We have recently shown that oxygen molecules, permeating  from cathode to anode compartment, are able to chemically oxidize ethanol at anode catalyst’s surface. Such parasitic process influences the distribution of ethanol electrooxidation products, observed at anode outlet of DEFC [1-3]. This process does not only render the analysis of product of electrooxidation of ethanol in working fuel cell not reliable, but also severely influence the practical efficiency of working fuel cell.

We have determined, that the oxygen permeation distorts the observed  distribution of products, not only qualitatively, but also quantitatively, which is most pronounced in case of pure Pt anode. It is often reported, that acetic acid is observed at fuel cell anode as a product of electrooxidation of ethanol. Our data suggest, that at relatively high cell voltage (low anode potential) the whole amount of acetic acid observed should be rather attributed to chemical oxidation of ethanol by oxygen permeating from cathode. This is in agreement with ex-situ, spectroscopic data[4,5], and overall the mechanism of ethanol electrooxidation on Pt, but has not been presented for working DEFC before.

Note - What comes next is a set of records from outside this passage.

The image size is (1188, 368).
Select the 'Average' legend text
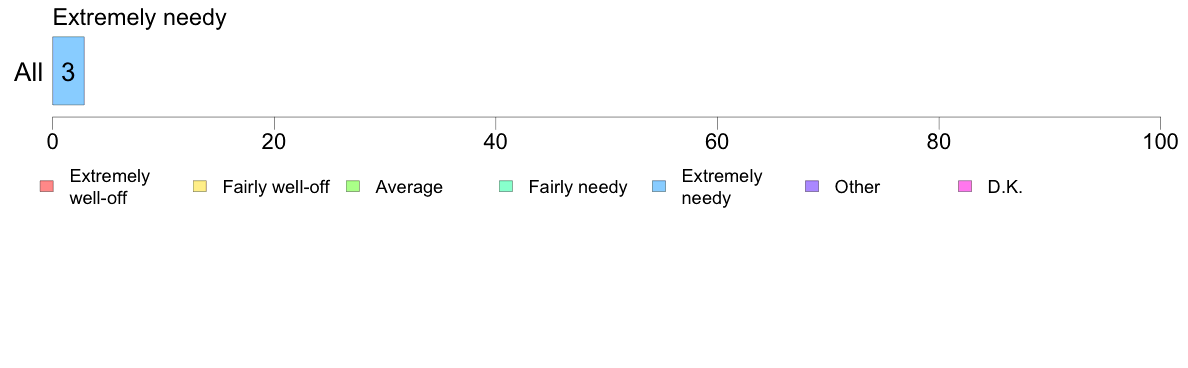coord(409,187)
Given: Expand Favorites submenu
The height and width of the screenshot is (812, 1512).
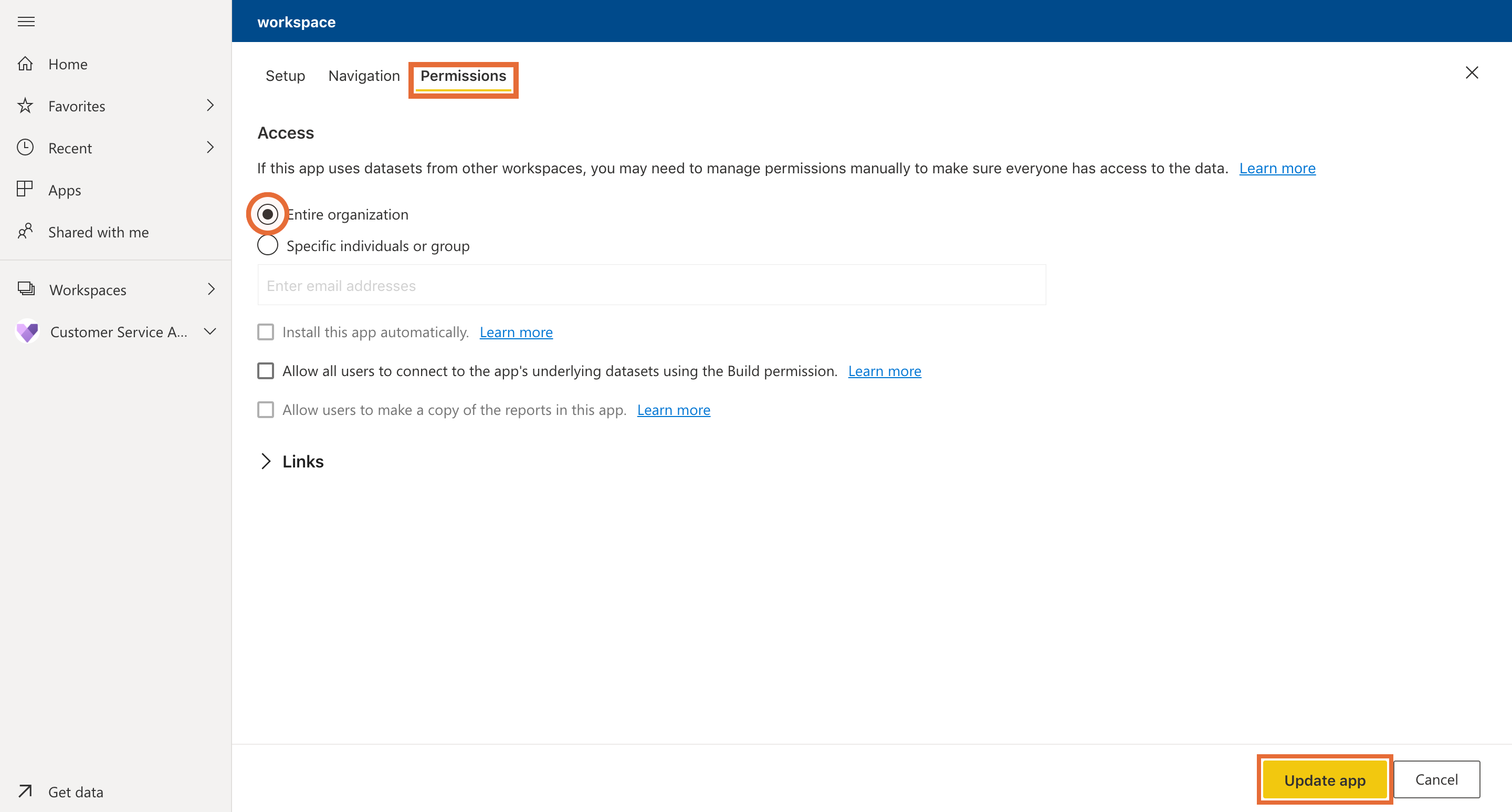Looking at the screenshot, I should tap(211, 105).
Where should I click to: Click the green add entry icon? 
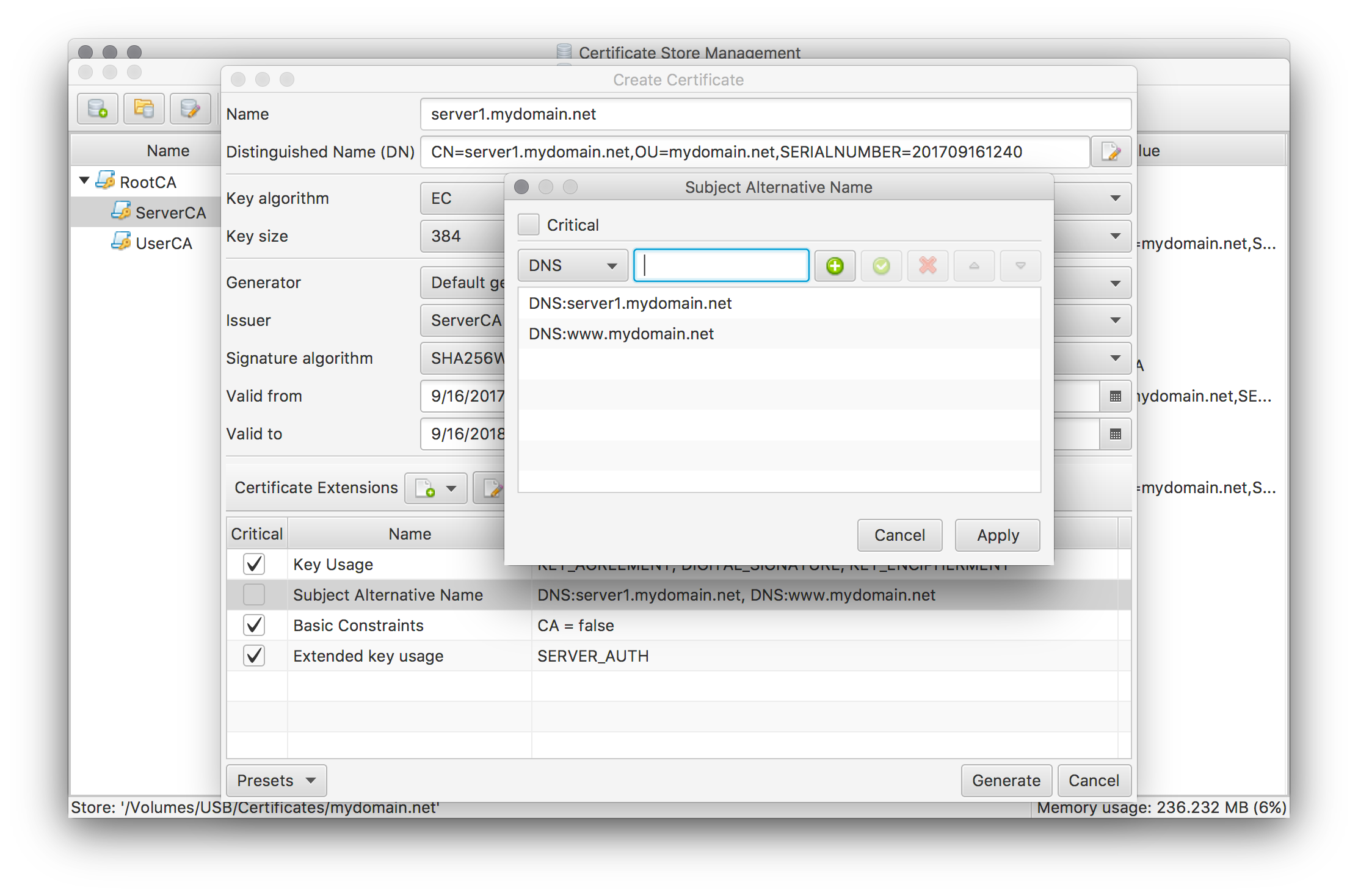836,266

Overall the unbiased product distribution data for electrooxidation of ethanol on numerous anode catalysts, in particular on pure Pt, Pt-Ru, Pt-Sn and Pt-Pd alloys let us to comment on the possible mechanism of electrooxidation of ethanol in DEFC on different anode catalysts. The use of the currently most active anode materials, Pt-Sn and Pt-Ru nanoparticles, let us to determine the actual reason for their high activity, which is the preferential oxidation of ethanol to acetic acid, most pronounced for Pt-Sn. As the acetic acid cannot be further oxidized at the conditions of working DEFC, this is effectively a dead end of ethanol oxidation and should be avoided. This stresses the need for different materials, able to oxidize ethanol to a higher degree, in order to further advance the development of DEFC.

References:
[1] A. Jablonski, P. Kulesza, A. Lewera Journal of Power Sources 196 (2011) 4714.
[2] A. Jablonski, A. Lewera. Applied Catalysis B: Environmental 115– 116 (2012) 25.
[3] J. Seweryn, A. Lewera, Journal of Power Sources 205 (2012) 264.
[4] A. Wieckowski, R.B. Kutz, B. Braunschweig, P. Mukherjee, R.L. Behrens, D.D. Dlott, Journal of Catalysis 278 (2011) 181.
[5] M. Heinen, Z. Jusys, R.J. Behm, Journal of Physical Chemistry C 114 (2010) 9850.